Close to the fear of war and the stars which have disappeared.
I have in my hands only 35c, it’s so meaningless to eat!
and gusts of water spray over the basins of leaves
like the hammers of a glass pianoforte. If I seem to you
to have lavender lips under the leaves of the world,
I must tighten my belt.
It’s like a locomotive on the march, the season
of distress and clarity
and my door is open to the evenings of midwinter’s
lightly falling snow over the newspapers.
Clasp me in your handkerchief like a tear, trumpet
of early afternoon! in the foggy autumn.
As they’re putting up the Christmas trees on Park Avenue
I shall see my daydreams walking by with dogs in blankets,
put to some use before all those coloured lights come on!
But no more fountains and no more rain,
and the stores stay open terribly late.
Doing a bit of research on O’Hara, I see he died a bizarre death but a few years after the publication of this book, getting hit by a beach taxi (whatever that is) on Fire Island and dying at the tender age of 40. Granted, not as bad as Keats dying at 25, but still a loss, considering what fun might remain in the non sequiturs-to-be that was his poetry.
In case you missed it, here’s the New York Times tribute to Lunch Poems on its 50th birthday. Meanwhile, I’ll do some rereading and un-frowning. When it comes to poetry, there’s nothing quite like “What the–?” rereading to smooth the brow.

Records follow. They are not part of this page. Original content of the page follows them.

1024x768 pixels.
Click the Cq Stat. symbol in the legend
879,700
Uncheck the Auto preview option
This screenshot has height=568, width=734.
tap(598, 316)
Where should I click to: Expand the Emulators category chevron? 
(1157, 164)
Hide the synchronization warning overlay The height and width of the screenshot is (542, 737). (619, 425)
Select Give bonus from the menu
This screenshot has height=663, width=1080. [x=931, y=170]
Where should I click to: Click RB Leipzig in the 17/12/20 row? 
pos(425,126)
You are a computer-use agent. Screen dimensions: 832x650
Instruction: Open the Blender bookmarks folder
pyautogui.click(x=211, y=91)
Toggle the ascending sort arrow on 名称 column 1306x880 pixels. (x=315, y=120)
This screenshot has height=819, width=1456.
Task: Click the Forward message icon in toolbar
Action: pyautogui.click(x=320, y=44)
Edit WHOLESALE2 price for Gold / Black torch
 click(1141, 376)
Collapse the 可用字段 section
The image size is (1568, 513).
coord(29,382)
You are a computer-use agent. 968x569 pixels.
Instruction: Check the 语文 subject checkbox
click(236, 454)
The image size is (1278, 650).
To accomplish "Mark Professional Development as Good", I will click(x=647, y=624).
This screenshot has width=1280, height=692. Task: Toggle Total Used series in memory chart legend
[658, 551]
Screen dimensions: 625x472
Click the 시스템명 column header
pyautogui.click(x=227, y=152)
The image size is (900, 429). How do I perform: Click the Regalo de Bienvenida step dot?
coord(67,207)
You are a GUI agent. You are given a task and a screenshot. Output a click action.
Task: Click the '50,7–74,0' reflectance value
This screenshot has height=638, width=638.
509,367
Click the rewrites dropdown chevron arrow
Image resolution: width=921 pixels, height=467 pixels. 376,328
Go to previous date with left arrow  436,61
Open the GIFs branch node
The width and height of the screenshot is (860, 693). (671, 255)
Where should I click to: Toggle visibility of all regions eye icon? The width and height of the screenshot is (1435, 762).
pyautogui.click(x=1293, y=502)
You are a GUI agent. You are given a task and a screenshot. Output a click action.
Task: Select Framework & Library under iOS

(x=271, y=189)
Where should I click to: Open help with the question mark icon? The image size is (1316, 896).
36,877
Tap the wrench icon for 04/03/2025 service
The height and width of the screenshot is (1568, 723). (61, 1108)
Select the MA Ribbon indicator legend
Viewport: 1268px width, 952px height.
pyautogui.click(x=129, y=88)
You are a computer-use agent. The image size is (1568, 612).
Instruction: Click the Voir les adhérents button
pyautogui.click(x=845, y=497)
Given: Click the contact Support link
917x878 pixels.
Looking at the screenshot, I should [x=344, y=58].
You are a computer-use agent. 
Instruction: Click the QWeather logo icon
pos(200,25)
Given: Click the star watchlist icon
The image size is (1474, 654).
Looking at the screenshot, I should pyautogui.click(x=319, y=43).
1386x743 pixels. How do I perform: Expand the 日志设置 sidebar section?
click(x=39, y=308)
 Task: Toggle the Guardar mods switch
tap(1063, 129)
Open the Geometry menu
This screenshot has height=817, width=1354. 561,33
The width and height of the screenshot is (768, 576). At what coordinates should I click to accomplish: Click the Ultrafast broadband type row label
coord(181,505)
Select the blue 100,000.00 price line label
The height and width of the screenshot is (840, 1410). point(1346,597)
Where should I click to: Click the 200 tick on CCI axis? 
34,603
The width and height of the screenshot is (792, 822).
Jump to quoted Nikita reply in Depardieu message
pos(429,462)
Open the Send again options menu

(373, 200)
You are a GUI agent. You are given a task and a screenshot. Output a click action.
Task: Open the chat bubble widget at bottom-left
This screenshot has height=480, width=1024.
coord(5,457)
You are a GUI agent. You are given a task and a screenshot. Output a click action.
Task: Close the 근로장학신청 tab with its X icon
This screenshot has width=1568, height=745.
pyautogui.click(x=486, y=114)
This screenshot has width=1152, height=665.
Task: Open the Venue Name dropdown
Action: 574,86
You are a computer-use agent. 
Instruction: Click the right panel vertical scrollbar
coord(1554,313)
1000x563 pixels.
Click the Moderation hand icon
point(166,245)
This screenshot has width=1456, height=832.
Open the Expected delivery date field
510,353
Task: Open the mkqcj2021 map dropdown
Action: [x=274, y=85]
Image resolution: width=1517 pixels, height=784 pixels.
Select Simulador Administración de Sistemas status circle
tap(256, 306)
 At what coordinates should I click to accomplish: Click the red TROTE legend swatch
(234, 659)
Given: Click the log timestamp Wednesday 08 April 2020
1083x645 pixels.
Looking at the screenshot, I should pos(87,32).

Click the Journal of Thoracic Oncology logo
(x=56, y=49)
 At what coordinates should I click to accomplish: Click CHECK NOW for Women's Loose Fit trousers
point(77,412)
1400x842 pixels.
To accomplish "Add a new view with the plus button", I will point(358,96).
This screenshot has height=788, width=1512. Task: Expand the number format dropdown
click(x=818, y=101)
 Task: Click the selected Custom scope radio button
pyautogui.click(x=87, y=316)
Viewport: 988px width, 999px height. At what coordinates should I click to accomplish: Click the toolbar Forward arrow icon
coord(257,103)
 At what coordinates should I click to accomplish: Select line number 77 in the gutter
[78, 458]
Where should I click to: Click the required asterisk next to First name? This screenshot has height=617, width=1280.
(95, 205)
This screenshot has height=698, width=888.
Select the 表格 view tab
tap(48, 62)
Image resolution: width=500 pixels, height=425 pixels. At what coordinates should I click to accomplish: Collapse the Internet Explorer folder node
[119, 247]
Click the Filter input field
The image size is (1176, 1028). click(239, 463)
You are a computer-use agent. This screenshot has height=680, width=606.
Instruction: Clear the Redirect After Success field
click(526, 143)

No Comments ““I Am Naked as a Table Cloth””
Ken, so that’s one good thing to say about MFA programs; they just might introduce you to a truly seminal poet you’ve never heard of. O’Hara has been a heavy influence on almost every MFA and contemporary poet I’ve read. Here’s my O’Hara inspired poem:
LAND OF THE PHARAOHS
I like being called “brother”
by black men. I like walking past
Land of the Pharaohs
& being invited in by the brothers
to bless them with a poem.
“Brothers,” I say, “brothers,
please, no keyboards, no congas,
let me lay something white & uptight
on you brothers.” I recite my poem
about Martians & Geiger counters,
its conclusion an ironic invitation
to Jesus to drop by some morning
for coffee. They hate it.
The brothers hate it
but they’re polite, not like Kerouac
at the Living Theater,
heckling Frank O’Hara
or the Academy Awards audience
mocking poor Sally Fields
when she said “You
like me! You really do
like me!” The brothers forgive me
as they’d forgive a flying nun
who alighted among them
& roosted, preening, while a brother
recited his hip-hop poem called
“Kill the White Muthafuckers.”
Just to clarify, I am not in an MFA program. Just a MBK (Ministered By Ken) one, wherein I see what other poetry-types are reading and then check it out. And thanks for the Sally Fields poem. Long time no Flying Nun!
I love your blogs, perhaps because I’m a feral poet, too. However, we’re both only half feral since we did major in English. My curriculum favored dead writers, though, which also left out many women authors, and I focused on novels and plays. I’m going to see if my library has this collection by O’Hara.
Guilty as charged on the English major thing, though I didn’t get a lot of poetry (took one course specifically for poetry, though). Mostly novels. Man, did I read novels in college. Whew!
Mr. Craft
I have tried to find your email address on the internet and failed. I wanted to tell you how much I enjoyed your poem Hemingway Fishing in a past issue of Grays Sporting Journal. It seemed so right on. Yes an old man is slow to respond at times but compliments are compliments, so here is mine.
Stan Newding
Thanks so much for reaching out, Stanley. My e-mail address is found in the ABOUT section of this website, but I’ll print it here: kencraftpoetry@gmail.com.
I take it you are a fan of Hemingway’s as well? I like writing about writers and have written poems about James Wright and Leo Tolstoy as well. Anyway, I’m glad you enjoyed the poem in Gray’s (one fine magazine!) and thank you for the kind words.
Ken
How Do I Know?
A good poet will change me in a good way.
A bad poet usually just makes me older.
Is O’Hara a “good poet” who makes you younger, then?
Nothing can prevent us from getting older but that is also a metaphor for the need to economize.